Chomsky's view of language is based on a Cartesian conception of the mind, discussed in Cartesian Linguistics (Chomsky 1966) - key components as adapted by Chomsky: - Separation of Mind and Body - Transcendent autonomous reason: Reason as a capacity of the mind, not the body. Reason as independent of feeling, emotion, imagination, or motor capacity - essences - every kind of thing contains an essence that makes it the kind of thing it is. - rationality defines human nature - there is an universal human nature, an essence shared by all and only by humans. What makes human beings human - the only thing that defines their distinct nature - is their capacity for rational thought and language. - Mathematics as ideal reason - Reason as formal. Ability to reason is the ability to manipulate representations according to formal rules for structuring and relating these mental symbols. Logic is the core of this rational capacity, and Mathematics is the ideal version of thought, because it is the science of pure form. - Thought as language. Descartes (in letter to mersenne) conceptualizes thought metaphorically as language, with complex ideas put together out of simple ones, as sentence are made out of words. Universal reason makes possible a universal language, which would of course have an universal grammar. Language too would be mathematical and therefore purely formal. - Innate ideas. Descartes argued that the mind must have implanted in it by God certain ideas, concepts and formal rules that could not have been acquired via experience (letter to Mersenne, Jul 23, 1641). These a priori structures are just given to us and are possessed by all rational creatures. - The method of introspection. Just by reflecting on our own ideas and the operations of our own minds with care and rigor, we can come to undertand the mind accurately and with absolute certainty.
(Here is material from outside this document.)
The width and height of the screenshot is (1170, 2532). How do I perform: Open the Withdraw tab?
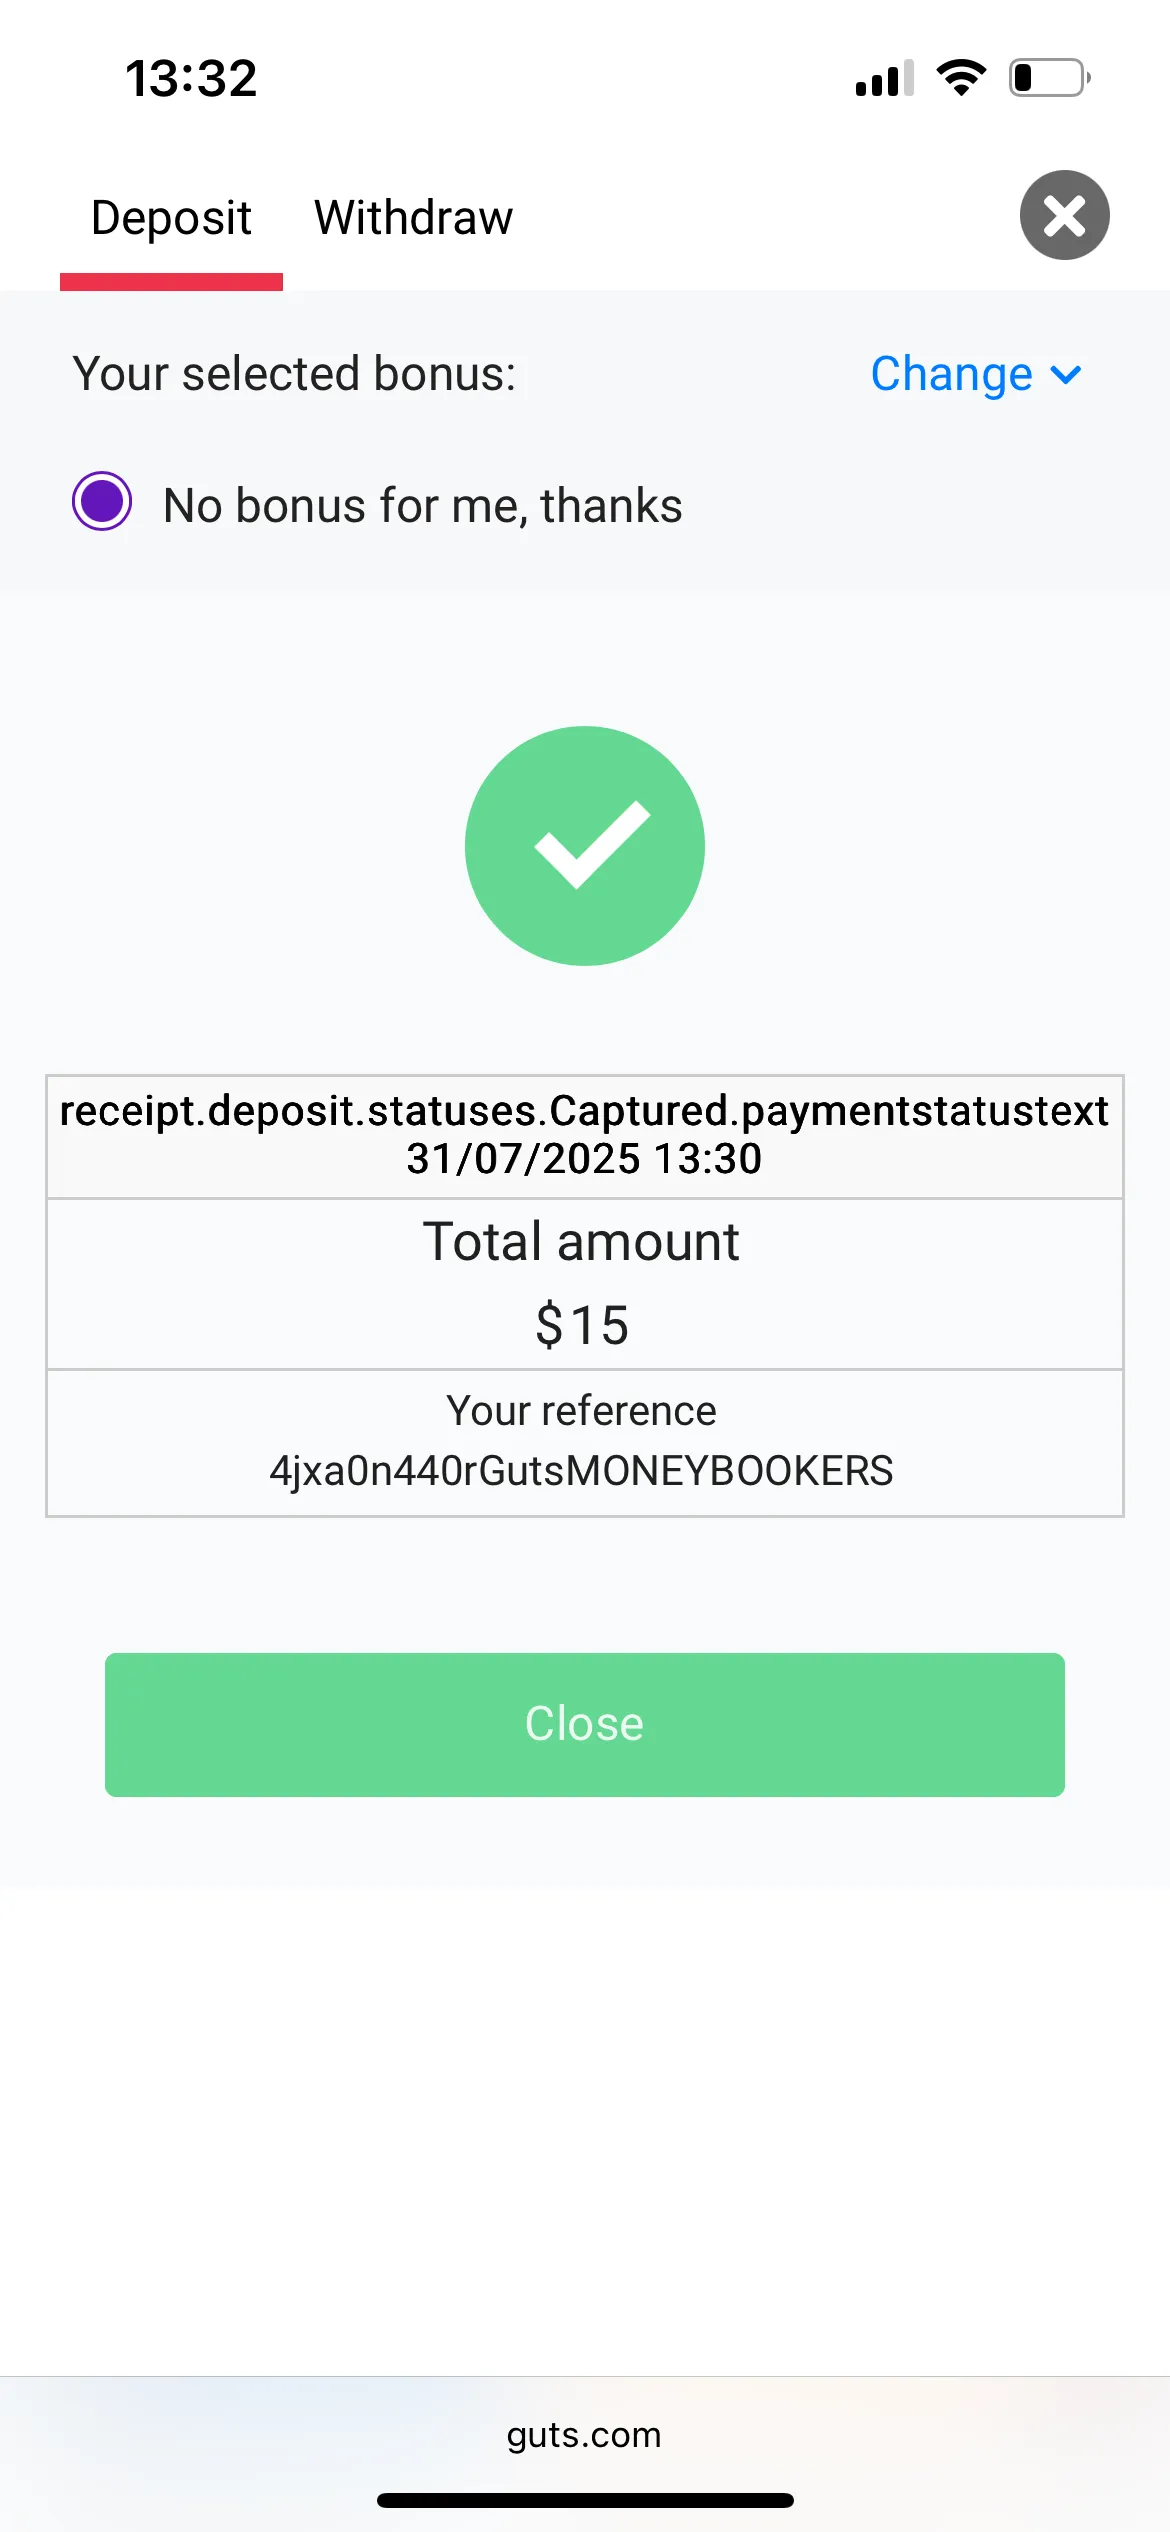coord(413,218)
No empirical study is necessary.
Chomsky's "Formalist view of language" - a system of symbols in which individual symbols are individual linguistic elements and well-formed symbol sequences are sentences. Principles for combining symbols or transforming symbol sequences into other symbol sequences constitute the "syntax" of the formal "language".
FORMAL language - developed in logic - Emil Post The symbols of a formal language are meaningless - needs model theory to give meaning. e.g. x = 5; y=7; x+y = 12 - are all meaningless unless we have a model theory that defines =, +, etc. The word "language" in "formal languages" - a metaphorical conception of systems of formal symbol strings - made Chomsky's metaphor appear natural to adherents of formalist philosophy. Indeed, Chomsky took it not as a metaphor for modeling natural language syntax, but as a truth. 475 language must be independent of - memory - attention - perception - motion and gesture - social interaction and culture - contextual knowledge - communication needs of users Syntax, on this Chomskyan account, is the creative part of the human mind. It creates, from nothing external to itself (autonomous), the structures of language upon which rationality is built. Syntax is instantiated in the brain but is causally independent of all nonlinguistic aspects of the brain. The brain is seen as having an "autonomous" syntax module. To be autonomous, it cannot be affected causally by input from any "not purely syntactic" parts of the brain - no inputs that could have a causal effect from any of the above (memory/attention / sensory-motor / cultural etc). [IDEA: possibly the notion of intention is first expressed in syntax and then generates logical form?]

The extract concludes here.